Ricerca dell’età dell’oro, perturbante, desiderio e consumo, sono solo alcune delle molte sfaccettature che può avere la nostalgia e sulle quali il testo di Lucrezia Ercoli contribuisce a far luce con grande chiarezza espositiva. Resta da aggiungere che il titolo del libro rimanda alla celeberrima canzone dei Beatles composta e cantata da Paul McCartney che all’epoca ventitreenne si struggeva in questi versi iniziali: “Yesterday, all my troubles seemed so far away / Now it looks as though they’re here to stay”.
Eterno ritorno della nostalgia?

Letture
  • Lucrezia Ercoli, Yesterday.
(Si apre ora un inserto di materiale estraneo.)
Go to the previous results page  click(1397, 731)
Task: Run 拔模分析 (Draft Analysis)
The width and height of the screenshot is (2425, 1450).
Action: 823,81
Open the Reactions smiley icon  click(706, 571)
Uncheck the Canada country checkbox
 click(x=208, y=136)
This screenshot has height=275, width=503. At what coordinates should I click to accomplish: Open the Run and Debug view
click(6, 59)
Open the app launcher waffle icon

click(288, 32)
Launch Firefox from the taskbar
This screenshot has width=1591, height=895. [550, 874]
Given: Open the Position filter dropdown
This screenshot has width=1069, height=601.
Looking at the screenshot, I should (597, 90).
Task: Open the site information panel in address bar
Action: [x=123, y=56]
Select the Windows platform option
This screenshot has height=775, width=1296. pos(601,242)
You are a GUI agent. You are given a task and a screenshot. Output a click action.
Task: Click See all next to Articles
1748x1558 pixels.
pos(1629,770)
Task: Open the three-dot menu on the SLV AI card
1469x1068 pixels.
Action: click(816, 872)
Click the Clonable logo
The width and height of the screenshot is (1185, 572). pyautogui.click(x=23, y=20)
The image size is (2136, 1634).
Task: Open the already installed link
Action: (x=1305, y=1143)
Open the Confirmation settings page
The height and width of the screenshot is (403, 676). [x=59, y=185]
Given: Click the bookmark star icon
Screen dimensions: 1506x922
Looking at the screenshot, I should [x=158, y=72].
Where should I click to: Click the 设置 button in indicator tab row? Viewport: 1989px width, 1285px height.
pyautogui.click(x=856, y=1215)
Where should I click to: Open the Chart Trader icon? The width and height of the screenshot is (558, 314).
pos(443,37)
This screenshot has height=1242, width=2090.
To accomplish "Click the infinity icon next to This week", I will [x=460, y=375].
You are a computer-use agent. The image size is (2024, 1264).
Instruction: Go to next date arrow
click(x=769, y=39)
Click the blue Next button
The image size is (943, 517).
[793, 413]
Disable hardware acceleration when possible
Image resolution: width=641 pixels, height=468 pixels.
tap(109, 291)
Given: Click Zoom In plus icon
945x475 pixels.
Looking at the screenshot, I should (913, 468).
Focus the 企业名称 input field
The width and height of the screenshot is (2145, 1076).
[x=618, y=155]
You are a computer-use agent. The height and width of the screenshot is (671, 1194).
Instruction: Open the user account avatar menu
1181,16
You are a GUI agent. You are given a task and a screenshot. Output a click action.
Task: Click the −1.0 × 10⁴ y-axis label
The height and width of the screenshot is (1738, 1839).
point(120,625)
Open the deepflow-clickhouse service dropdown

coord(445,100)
Filosofia della nostalgia, Ponte alle Grazie, Milano, 2022.
  • Aldous Huxley, Il mondo nuovo – Ritorno al mondo nuovo, Mondadori, Milano, 2021.
  • Simon Reynolds, Retromania, minimum fax, Roma, 2022.
  • Georg Simmel, Le metropoli e la vita dello spirito, Armando Editore, Roma, 1995.
Visioni
  • Francesco Ristori (a cura di), Ritorno agli Ottanta. Mitologia moderna, Palazzo Mediceo, Serravezza, 15 maggio – 16 luglio 2023.
  • Emanuele Severino, Thaûma, 17 ottobre 1996, YouTube.